2 – Reconheço que José Serra é, de fato, um dos homens mais qualificados do país, apto a exercer qualquer função pública, com a competência que sempre caracterizou sua ação nos diferentes cargos que ocupou. Não por acaso, vem fazendo uma excelente administração à frente da Prefeitura de São Paulo.
*** Não há discordância aqui. Suponho até que, se Serra é bom para São Paulo, pode ser ainda melhor para o Brasil, coisa de que, tenho certeza, o deputado não discorda.

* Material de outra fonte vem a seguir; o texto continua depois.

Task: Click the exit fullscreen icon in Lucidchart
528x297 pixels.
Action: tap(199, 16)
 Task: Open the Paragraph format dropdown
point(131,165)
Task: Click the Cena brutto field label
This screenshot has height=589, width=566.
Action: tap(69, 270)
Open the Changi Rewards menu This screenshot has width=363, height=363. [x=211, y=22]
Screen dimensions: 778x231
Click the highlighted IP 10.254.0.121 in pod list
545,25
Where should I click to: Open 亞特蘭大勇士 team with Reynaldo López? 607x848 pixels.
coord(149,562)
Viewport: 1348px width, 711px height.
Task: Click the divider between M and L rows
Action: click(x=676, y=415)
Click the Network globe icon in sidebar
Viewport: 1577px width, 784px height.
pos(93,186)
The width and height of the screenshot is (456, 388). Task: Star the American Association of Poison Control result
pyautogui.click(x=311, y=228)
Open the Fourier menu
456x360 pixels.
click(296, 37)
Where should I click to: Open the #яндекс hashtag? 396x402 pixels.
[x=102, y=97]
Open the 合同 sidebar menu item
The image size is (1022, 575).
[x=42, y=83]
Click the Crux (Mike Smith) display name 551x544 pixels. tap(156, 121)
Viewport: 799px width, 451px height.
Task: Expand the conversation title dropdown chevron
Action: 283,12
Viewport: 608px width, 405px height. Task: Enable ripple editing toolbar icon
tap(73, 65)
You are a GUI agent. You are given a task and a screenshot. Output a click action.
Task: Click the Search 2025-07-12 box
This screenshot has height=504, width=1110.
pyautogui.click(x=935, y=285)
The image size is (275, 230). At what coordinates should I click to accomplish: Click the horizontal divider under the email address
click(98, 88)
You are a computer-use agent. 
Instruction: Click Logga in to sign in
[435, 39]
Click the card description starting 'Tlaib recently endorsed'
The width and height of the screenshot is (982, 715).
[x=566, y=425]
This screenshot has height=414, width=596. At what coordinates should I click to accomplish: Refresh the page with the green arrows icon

3 – Reconheço igualmente que Gilberto Kassab é um político dotado de qualidades, embora ainda não disponha – nem poderia, em função da própria idade – da experiência acumulada por José Serra.
*** Bem, se formos fazer um campeonato de experiência, então o deputado Milton Flávio tem de cerrar fileiras com José Serra para a Presidência da República. Se o nosso universo for a cidade, escolheremos o mais experiente entre Serra e Kassab, e certamente ficaremos com Serra. Na escolha entre a cidade e o país, creio que ambos havemos de pôr o país à frente de nossa aldeia. Feito isso, e segundo os critérios do missivista, com os quais concordo, só se pode escolher Serra para a Presidência.
4 – É evidente que a escolha do vice deve levar em conta a possibilidade de que, por razões excepcionais, ele venha a assumir o posto principal e a exercer sua função com dignidade e competência. Do contrário, não teria sentido escolhê-lo. Seria uma irresponsabilidade.
*** De acordo e sem reparos.
5 – Ocorre que, na campanha de 2004 – da qual, insisto, participei de forma entusiástica –, por inúmeras vezes, tivemos que reiterar a amigos e eleitores reticentes a garantia dada pelo nosso candidato de que só deixaria o posto, caso eleito, por conta de uma “desgraça”, que não seria postulante a nenhum outro cargo antes de completar seu mandato de prefeito. O “papelucho” ao qual você costuma se referir em seus artigos não foi assinado de forma açodada, impensada. Foi assinado porque era a forma de tirar do PT o argumento que lhe permitia fazer a propaganda suja.
*** Veja bem, deputado, o senhor mesmo admite que se tratava de uma “campanha suja”. Ora, que compromisso lavrado a ferro e fogo pode sair justamente de uma “campanha suja”? Na carta que envio hoje a Roberto Romano, professor de ética, trato desse assunto. Não pode haver imperativo ético onde não há liberdade. Os leitores reticentes, que eventualmente escolheram Serra por causa do “papelucho”, deixariam de votar nele agora caso ele ceda ao que é — e gostaria de ouvi-lo a respeito — a vontade da maioria? O senhor me fornece um excelente argumento adicional: não permito que a “campanha suja” do PT paute as minhas escolhas. Decido o meu voto; o PT e sua campanha suja não decidem por mim.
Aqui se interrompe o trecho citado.